EL DÍA EN QUE DIOS SE EQUIVOCÓ
Recuerdo a un padre de familia que, hablando de su hijo, un joven de veinte años, que había muerto en un accidente, decía: “Mi hijo era un joven responsable y buen cristiano. Era el orgullo de la familia. Todos los que lo conocían, decían que era un muchacho extraordinario y que tenía mucho futuro por delante. Por eso, no puedo comprender por qué tuvo que morir en un accidente absurdo, provocado por un chofer borracho, que invadió la acera por donde caminaba tranquilamente. ¿Por qué Dios se lo llevó? Creo que ese día Dios se equivocó”.
Muchas personas piensan de esta manera ante la muerte de sus seres queridos, ante los sufrimientos de tantos niños inocentes o ante tantos seres humanos maltratados, esclavizados o asesinados injustamente en el mundo. ¿Por qué Dios permite todo esto? ¿Es que Dios se ha olvidado de ellos o simplemente se equivocó? Lo peor es que mucha gente, al no poder comprender a Dios, no lo quiere perdonar, acusándolo de ser el “culpable” de todas sus desgracias o de las desgracias de su familia. Y, para vengarse, ya no quieren rezar ni ir a la iglesia, guardándole rencor en su corazón. ¿Es que acaso el “castigar” así a Dios lo hará cambiar su manera de actuar o de pensar? ¿Es que el deseo de darle su “merecido” y gozarse de una dulce “venganza” los dejaré dormir más tranquilos o arreglará las cosas?

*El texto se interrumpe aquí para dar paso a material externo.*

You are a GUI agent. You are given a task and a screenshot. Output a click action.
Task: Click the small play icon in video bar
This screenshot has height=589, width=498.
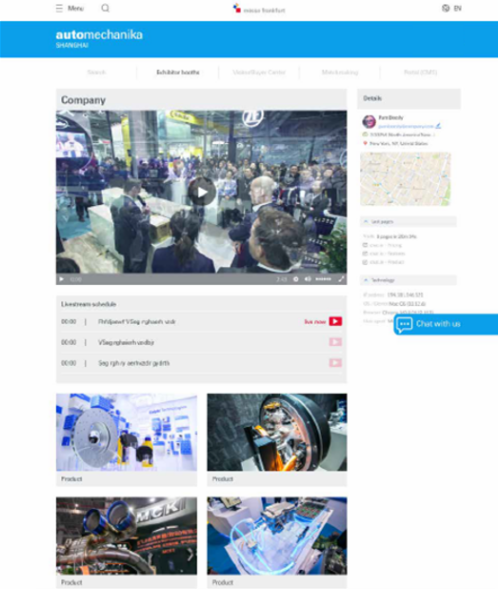click(x=62, y=279)
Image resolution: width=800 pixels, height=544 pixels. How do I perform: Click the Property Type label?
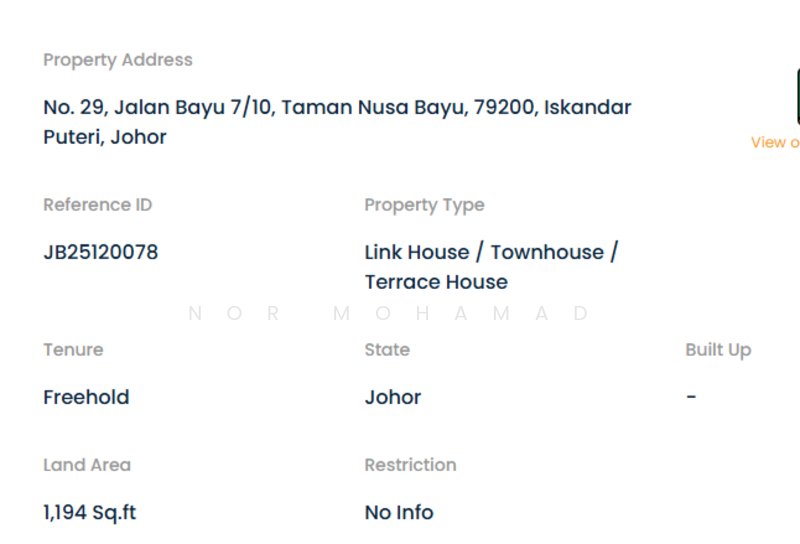424,205
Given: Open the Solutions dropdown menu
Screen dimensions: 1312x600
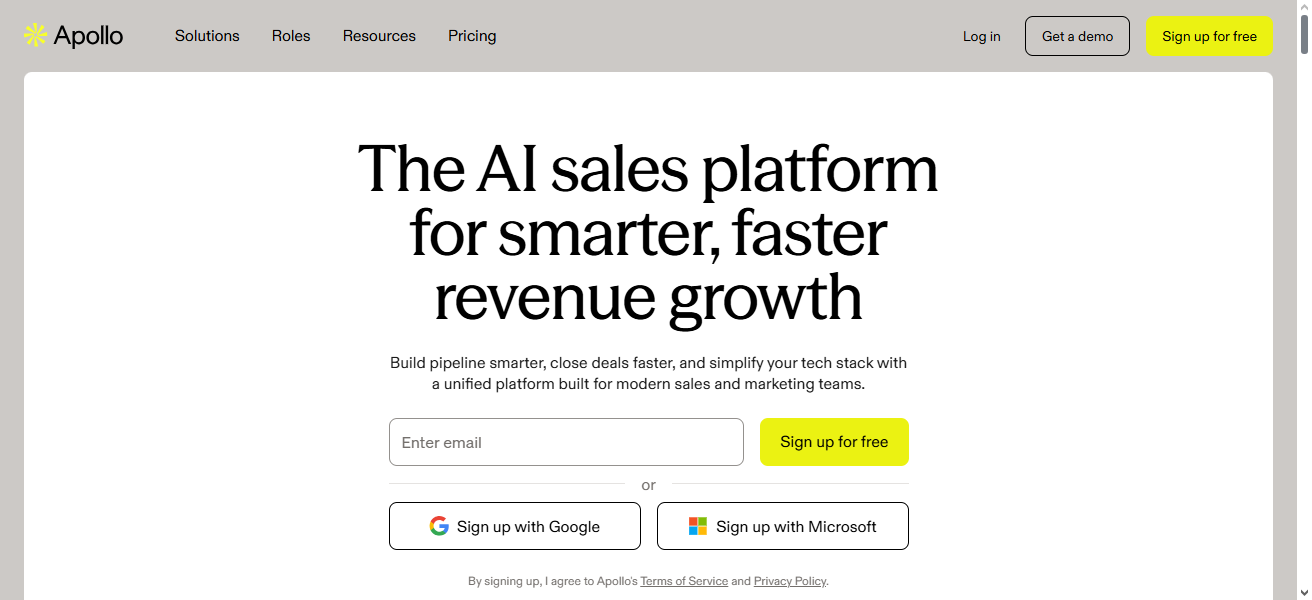Looking at the screenshot, I should pyautogui.click(x=207, y=36).
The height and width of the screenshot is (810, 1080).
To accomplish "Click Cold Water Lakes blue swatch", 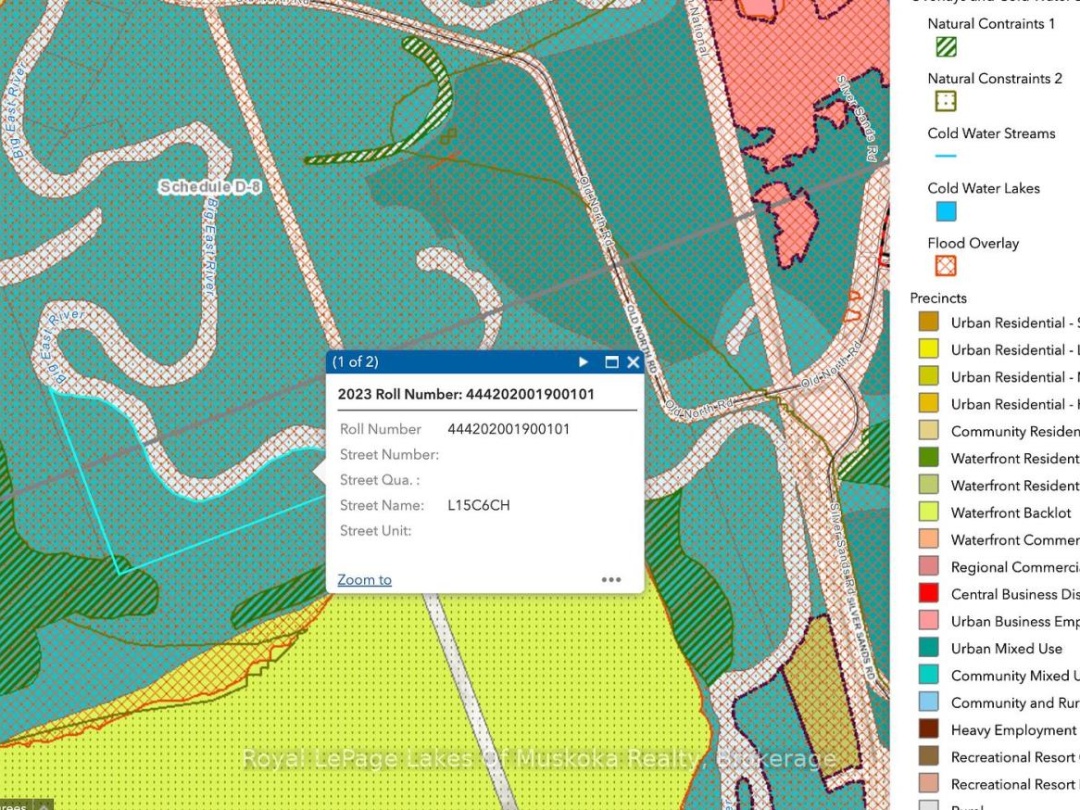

Y Dios sigue callando y “sufriendo” la indiferencia y el rechazo de tantos hijos que no lo pueden comprender. Si ellos fueran Dios, entonces, harían las cosas de distinta manera. Pero dejemos a Dios ser Dios y no queramos imponerle nuestras opiniones. Dios sabe lo que hace y “todo lo permite por nuestro bien” (Rom 8,28), aunque no lo entendamos.
Dios ve la cosas desde el punto de vista de la eternidad y sabe que los pequeños sufrimientos de esta vida, nos proporcionarán una inmensa alegría y felicidad en el cielo, si sabemos aceptarlos sin rebelarnos contra Él. Además, nadie tiene derecho a vivir ni un instante más. Cada momento de vida es un regalo maravilloso, que no sabemos hasta cuándo durará. Por eso, debemos aprovecharlo al máximo y vivir con responsabilidad, pues Dios tiene contados todos nuestros días (Sal 39,5).
Dios no se goza con nuestros males y sufrimientos. Dios también “sufre” con nosotros. Solamente nos pide paciencia y amor. Al final de cuentas, nadie se “muere” de infarto ni de accidente ni de enfermedad o de injustas torturas o violencias ajenas…Todos mueren en el momento en que Dios los llama a cada uno y le dice: “Hijo mío, ha llegado tu hora, preséntame tus cuentas”. El medio para llamarnos puede ser un accidente o la violencia de un asesino, pero Dios controla todo y todo lo permite por nuestro bien. Después de la muerte, ya no habrá más dolor ni sufrimiento y todo será paz y felicidad. Vale la pena haber vivido y ser feliz después eternamente. Por eso, demos gracias a Dios por la vida y nunca nos rebelemos contra sus planes, sino procuremos vivir en plenitud cada instante de vida que Él nos conceda.